A more direct approach is to ask teammates for specific, straightforward feedback:
- What am I doing in team meetings that is helpful?
- What am I doing that is not helpful?
- If you could change one part of how I interact with the team, what would it be?
This may feel risky and uncomfortable, but it’s the only way you can get accurate data about the impact of your words and actions.
In terms of timing, you should carefully assess whether it is additive to the discussion at hand to ask for feedback in the moment, or whether it is better to ask later. For example, in a one-on-one conversation with a trusted colleague, it’s probably OK to pause and ask. However, in a big team meeting, pausing the conversation to get personal feedback can be disruptive to what your team is trying to accomplish.
Personal accountability
When we think of accountability, we typically think of holding others accountable. But the most effective leaders and teammates are more focused on holding themselves accountable.
Like self-awareness, this sounds easy, though it rarely is. When confronted with a challenge or discomfort, many of us have established unhealthy patterns: blaming or criticizing others, defending ourselves, feigning confusion, or avoiding the issue altogether.
If a team is not working well together, it’s highly likely that every team member is contributing to the difficulty in some way, and each of them could be taking personal accountability to make the team more effective.
To be a personally accountable leader or teammate, you need to take these steps:
- Recognize when there is a problem. Sometimes this is the hardest part because we’d rather look away or talk about how busy we are instead. Resist the urge to do so.
- Accept that you are part of the problem. You are absolutely contributing to the situation.
- Take personal responsibility for solving the problem.
- Stick with it until the problem is completely solved.
Going back to the example of Manuel — if he were practicing personal accountability, he would have first recognized that he had some conflict with Tara that was impacting the team’s ability to create a solid plan. He would have then had the mindset to accept that he was contributing to the conflict, committed to working on a more productive relationship with Tara, and avoided the temptation to jump to conclusions and talk behind her back.
A small shift in mindset will directly impact behaviors and can have a significant positive impact on an entire team.
Taking action
In most teams, a typical response to frustration is “my teammate is annoying.” But when an effective leader or teammate becomes frustrated, she will put the above tips into practice instead:
- Explore her reactions by considering her emotions, beliefs and values, and asking herself what in her is causing this reaction (internal self-awareness).
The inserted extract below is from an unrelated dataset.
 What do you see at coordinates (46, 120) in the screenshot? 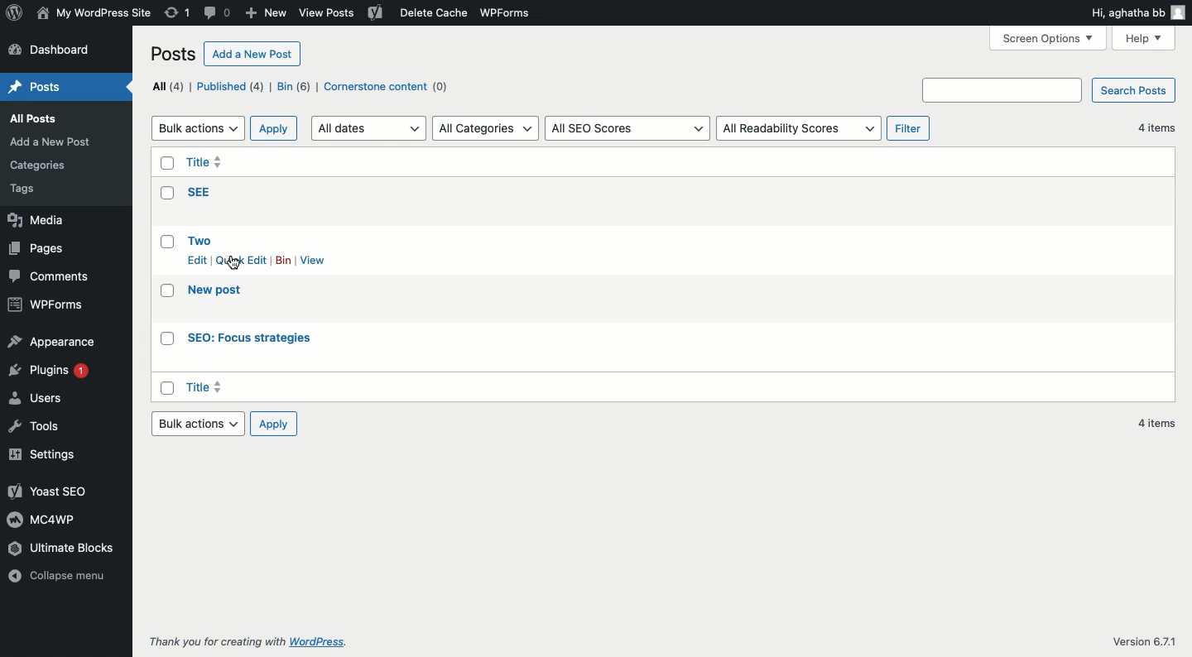
I see `All posts` at bounding box center [46, 120].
- Consider the impact she may be having on others by observation or inquiry (external self-awareness).
- Assess how she is contributing to the situation and make a conscious choice about how to react to improve the team’s outcomes (personal accountability).
Most teams we work with learn to operate more effectively by building and strengthening these three capabilities over time. Changing how we process information and respond requires not just learning these new skills, but also demonstrating them long enough to form new habits. Effective teammates believe that, sometimes, you have to go slow to go fast. They invest the time and energy needed to build these foundational skills, so they can be better at tackling the difficult business opportunities and challenges that they face.